If You’re A Woman Who Can Afford ‘Social Surrogacy,’ Go Right Ahead

shutterstock_94548661__1397760344_142.196.156.251The phrase “too posh to push” is one of the dumbest things I’ve ever heard. Having gone through two c-sections I can tell you there is nothing “posh” about having a child sliced from your womb. It seems there’s a new “posh” birthing trend in town – social surrogacy; using a surrogate without any medical indication. Basically, women who don’t want to disrupt their lives for nine months or experience childbirth. Good for them.

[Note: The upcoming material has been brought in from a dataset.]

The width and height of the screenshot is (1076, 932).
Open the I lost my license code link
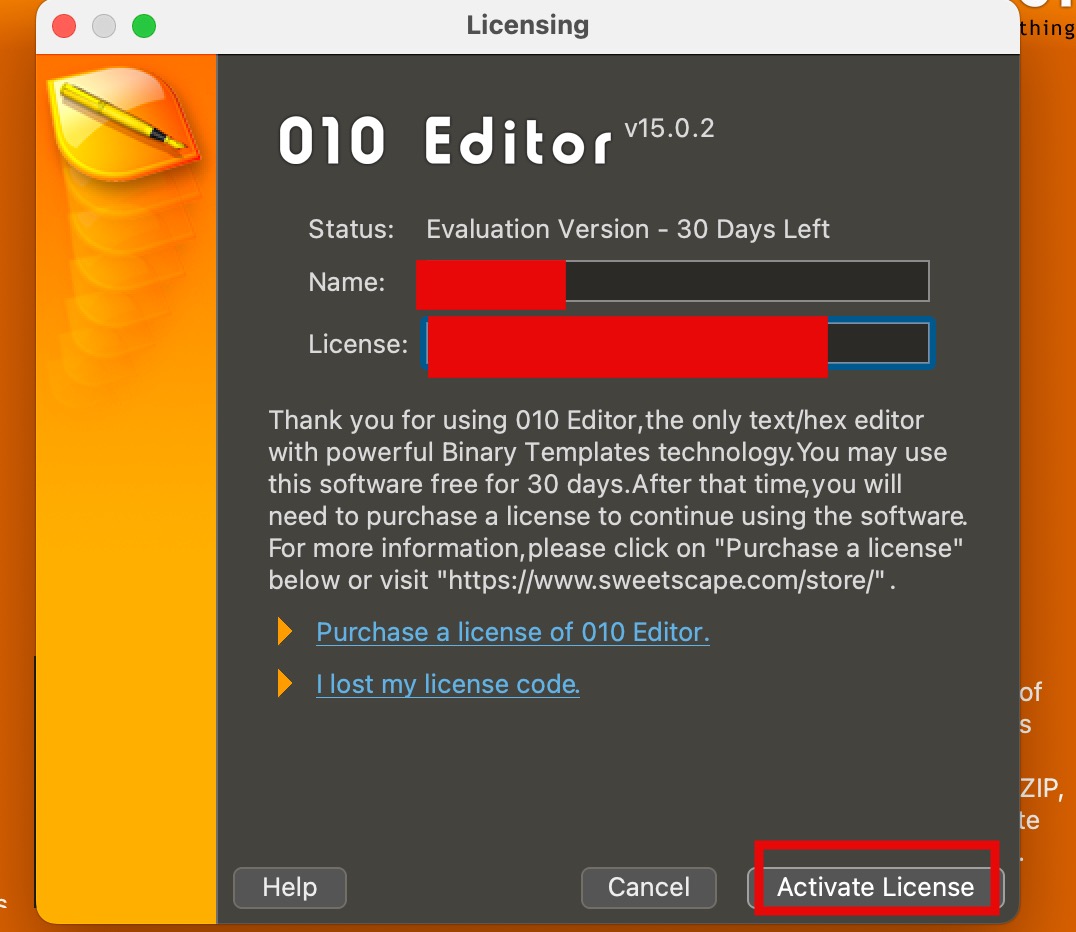click(447, 685)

If you have the money and have no interest in carrying a child – why not? I think this is very liberating for women who can afford it. Men have always been able to enjoy parenthood without any of the trials of pregnancy – if their financial state allows it, why shouldn’t women?

Vicken Sahakian, a doctor at Pacific Fertility Center in Los Angeles, says he’s overseen about 20 ‘social’ cases.

‘They’re for reasons most people would find offensive,’ he explained, adding: ‘I don’t ask these patients too many questions because I don’t want them to feel judged.’

The article cites cases like a marathon runner who didn’t want to interrupt her training, a businesswoman who could not take the time away from work and a woman who was just plain scared to be pregnant.  We always assume people resort to surrogacy because of fertility or health issues but who really knows? Women are constantly judged for the choices they make so I can understand keeping hush-hush about their motivations.

I always wanted to be pregnant – I romanticized it really. When all was said and done, the pregnancy was really no big deal for me. I wasn’t one of those women who talked to their fetus everyday and really bonded with my children before they were in my arms. Having been through it twice, I understand women who don’t feel the need to experience it.

I think you can have a strong desire to want to have your own biological offspring without necessarily wanting to carry them. Obviously, adoption is a great alternative for those who have the money and don’t have the desire to grow a child in their wombs – but who am I to tell someone they are not entitled to reproduce biologically? When it boils down to it, I just think this is one of those issues that will be judged harsher because it’s a woman’s issue. If men gave birth no one would give outsourcing the trials of labor a second thought.